■ The data:
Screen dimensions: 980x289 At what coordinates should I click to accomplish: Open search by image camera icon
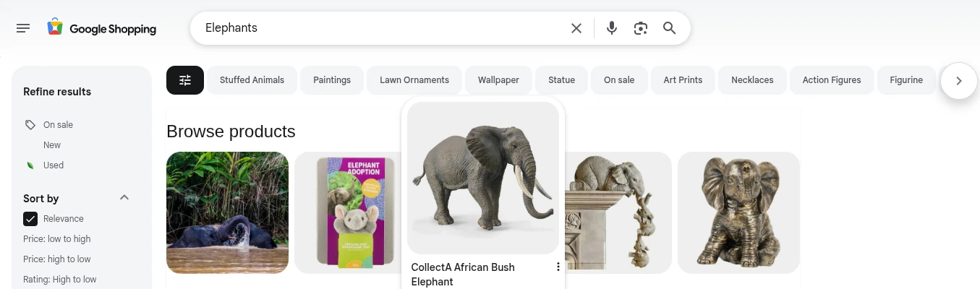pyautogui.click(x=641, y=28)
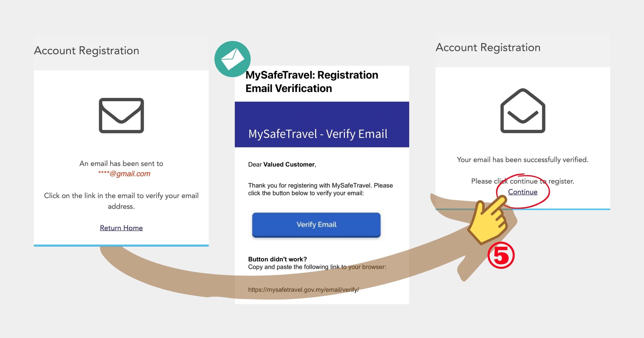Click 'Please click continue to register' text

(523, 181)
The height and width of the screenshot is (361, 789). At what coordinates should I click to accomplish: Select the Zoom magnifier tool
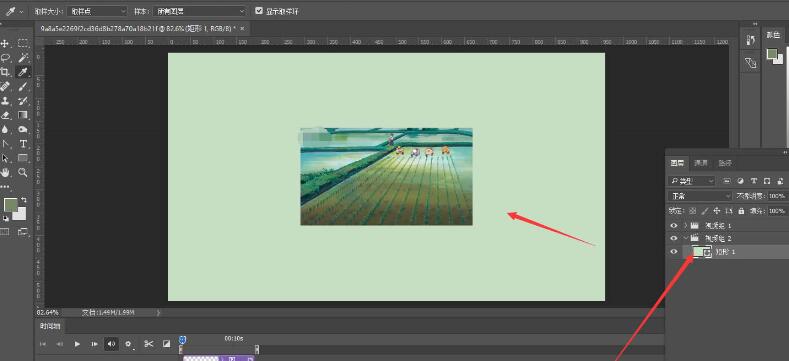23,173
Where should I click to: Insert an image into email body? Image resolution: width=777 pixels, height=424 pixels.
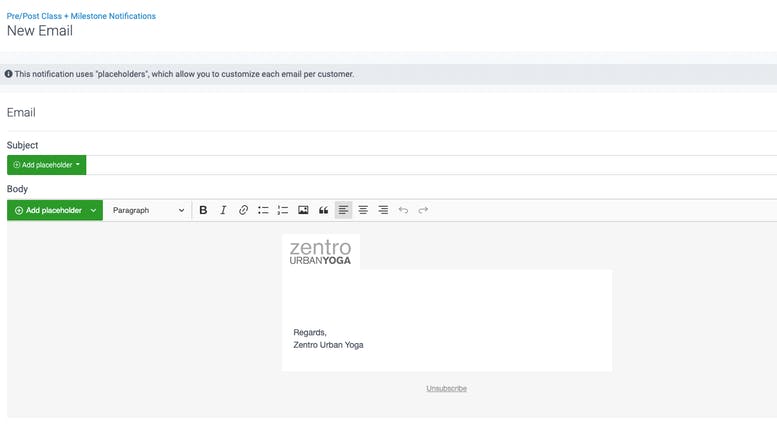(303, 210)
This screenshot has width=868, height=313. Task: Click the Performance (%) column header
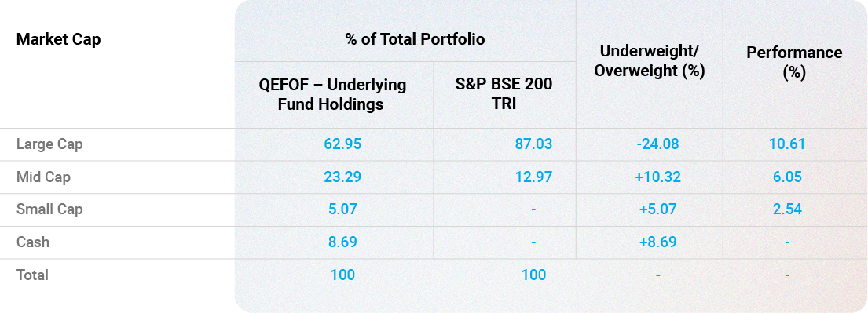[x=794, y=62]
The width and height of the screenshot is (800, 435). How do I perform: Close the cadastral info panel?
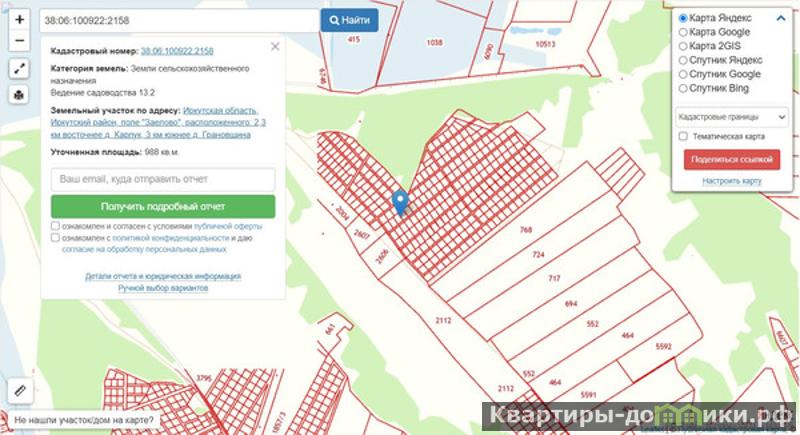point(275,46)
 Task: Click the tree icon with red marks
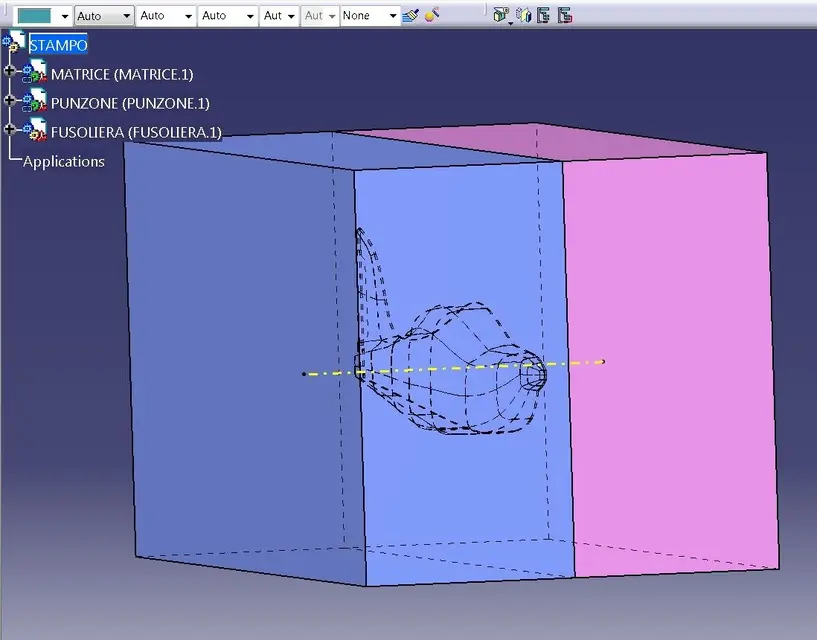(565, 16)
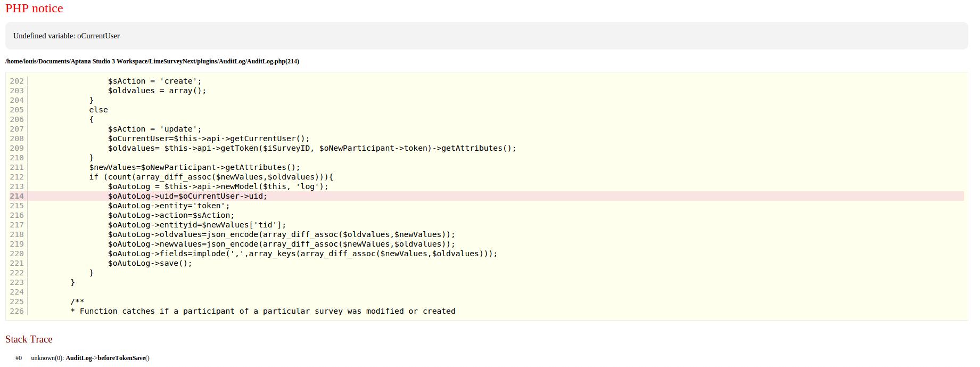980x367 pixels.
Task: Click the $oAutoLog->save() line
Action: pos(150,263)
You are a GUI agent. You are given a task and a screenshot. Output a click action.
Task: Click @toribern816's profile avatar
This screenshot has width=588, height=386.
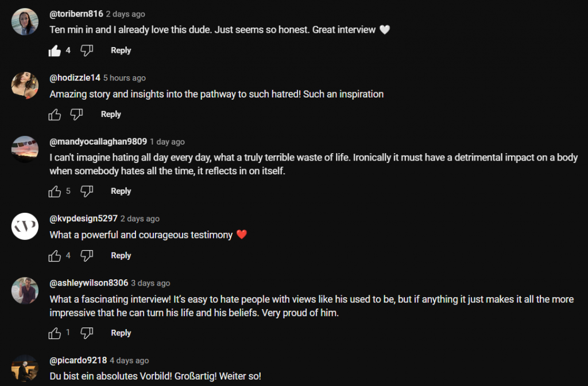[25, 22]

* * *

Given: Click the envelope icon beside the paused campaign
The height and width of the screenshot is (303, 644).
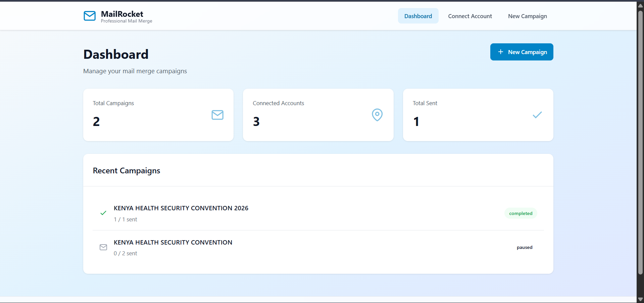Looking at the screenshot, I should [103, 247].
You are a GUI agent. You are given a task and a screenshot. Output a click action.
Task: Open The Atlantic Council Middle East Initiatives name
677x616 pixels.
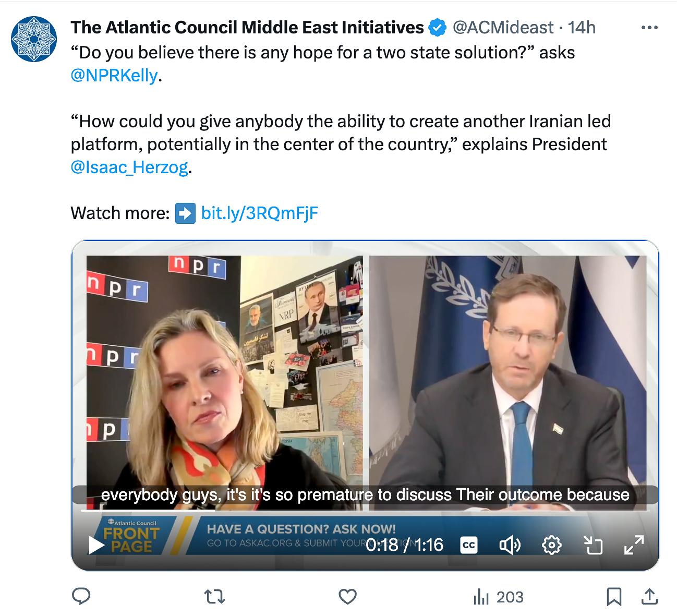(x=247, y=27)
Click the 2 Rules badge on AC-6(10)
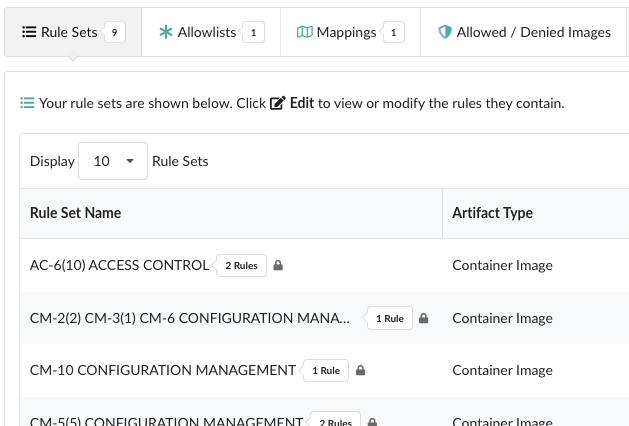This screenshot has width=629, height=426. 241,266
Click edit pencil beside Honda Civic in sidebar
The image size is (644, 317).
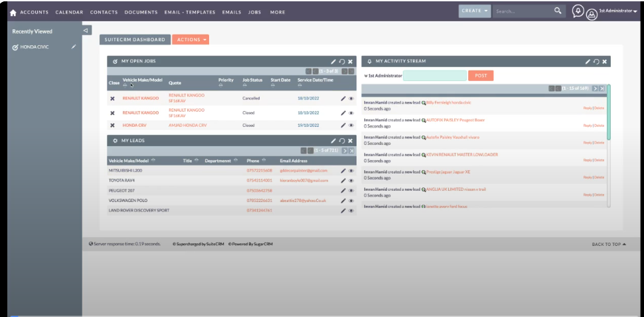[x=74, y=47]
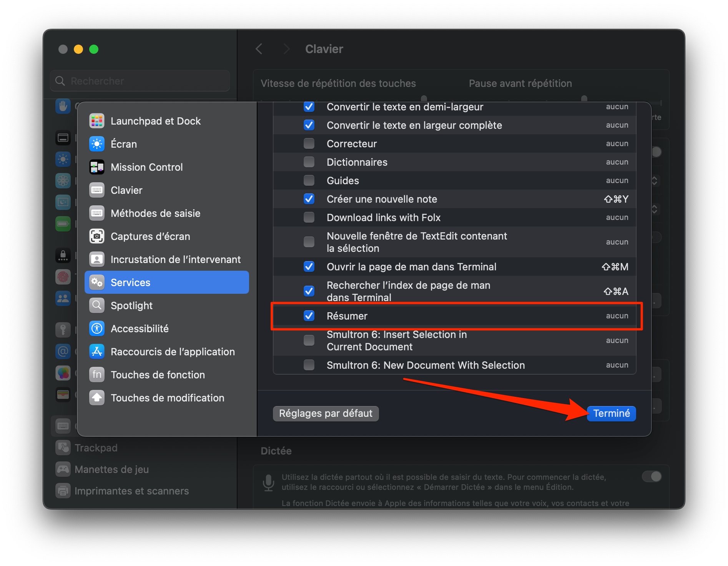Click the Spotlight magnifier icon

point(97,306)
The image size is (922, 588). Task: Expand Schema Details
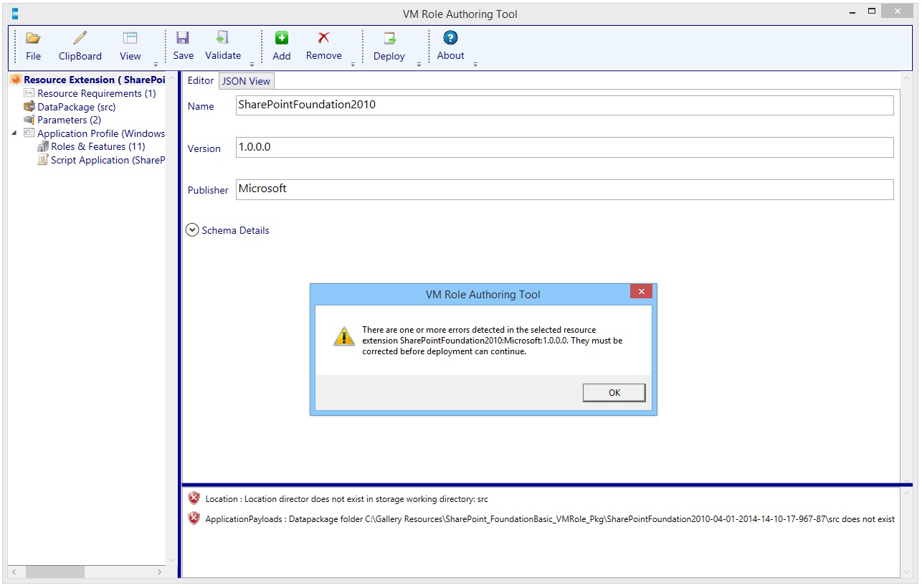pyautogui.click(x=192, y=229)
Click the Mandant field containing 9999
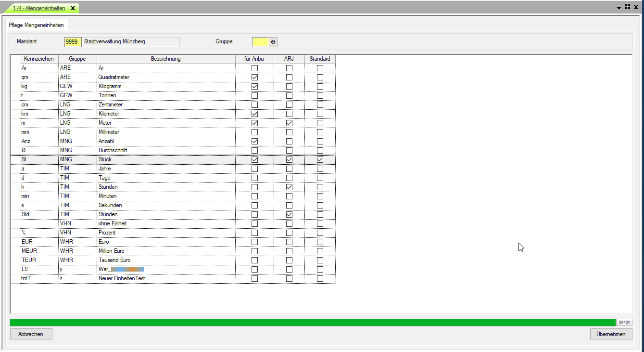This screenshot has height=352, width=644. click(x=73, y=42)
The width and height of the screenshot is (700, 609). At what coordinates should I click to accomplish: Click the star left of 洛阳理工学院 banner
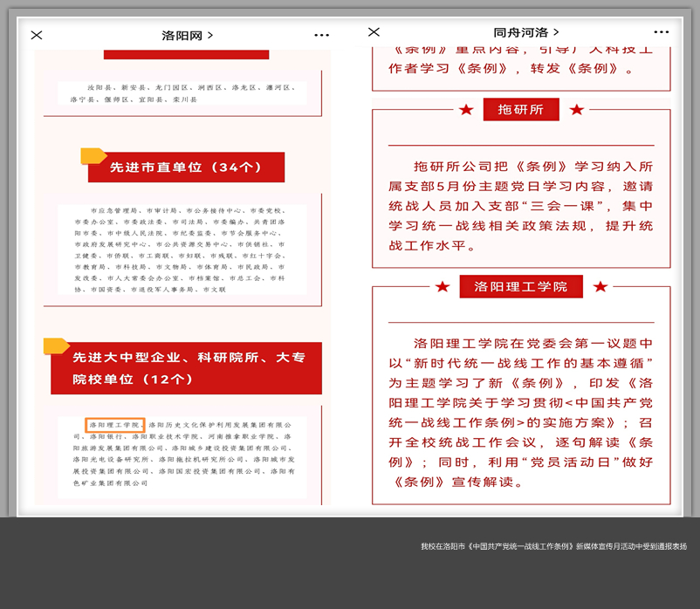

==

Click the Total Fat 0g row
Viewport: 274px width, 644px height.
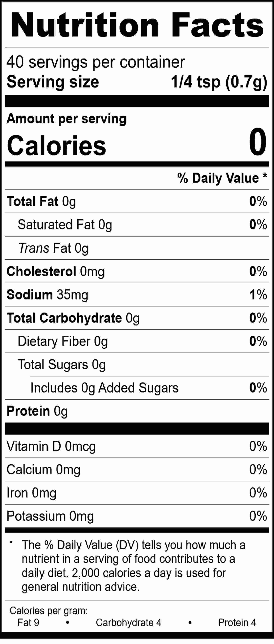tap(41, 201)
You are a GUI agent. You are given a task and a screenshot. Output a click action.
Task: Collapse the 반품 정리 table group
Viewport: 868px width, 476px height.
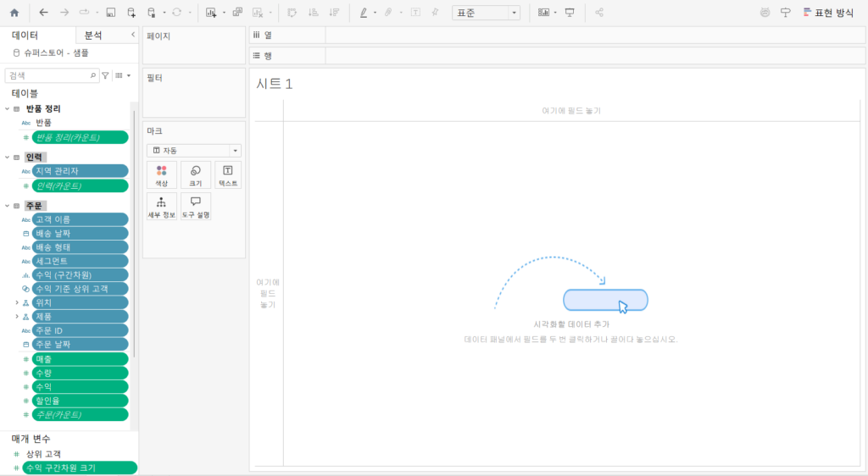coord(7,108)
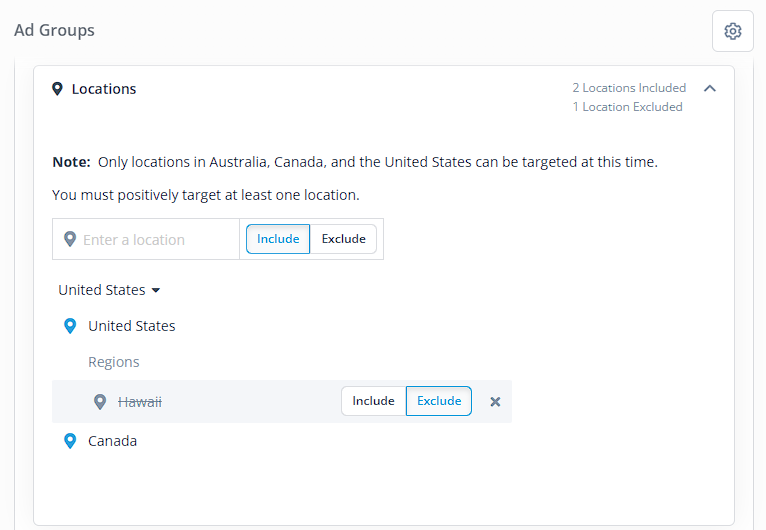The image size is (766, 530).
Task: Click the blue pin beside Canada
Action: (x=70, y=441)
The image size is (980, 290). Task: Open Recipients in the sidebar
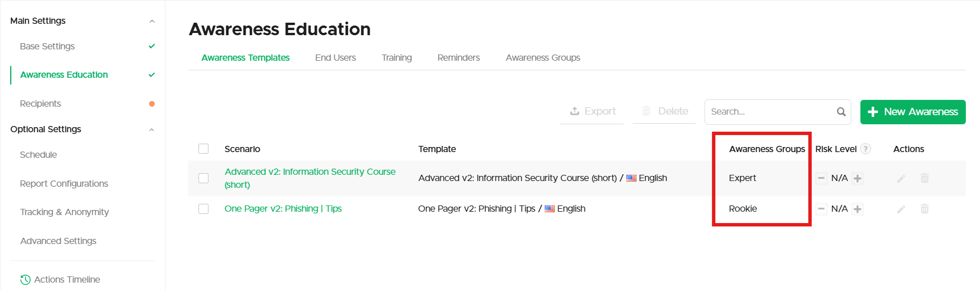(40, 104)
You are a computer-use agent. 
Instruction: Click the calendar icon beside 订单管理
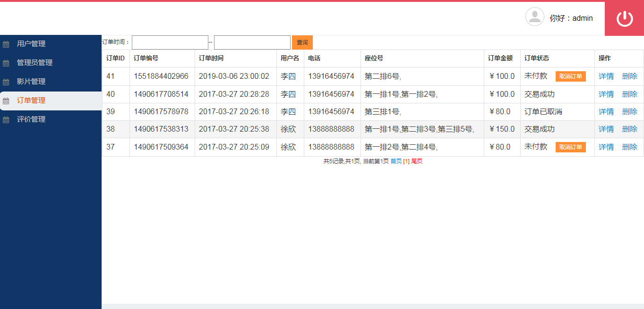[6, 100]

■ Work request:
Write back the stretch of lines above that begins with the line holding "Click the 2 Rules badge on AC-6(10)" and ends with the line holding "The width and height of the screenshot is (700, 609).", both included, exactly as written. Pictures stay out.

■ Response:
Click the 2 Rules badge on AC-6(10)
This screenshot has width=629, height=426. 241,266
Click edit pencil beside Honda Civic in sidebar
The image size is (644, 317).
[x=74, y=47]
Click the Spotlight magnifier icon

point(97,306)
The image size is (922, 588). Task: Expand Schema Details
pyautogui.click(x=192, y=229)
Click the Mandant field containing 9999
This screenshot has height=352, width=644. click(x=73, y=42)
The width and height of the screenshot is (700, 609). At what coordinates should I click to accomplish: Click the star left of 洛阳理工学院 banner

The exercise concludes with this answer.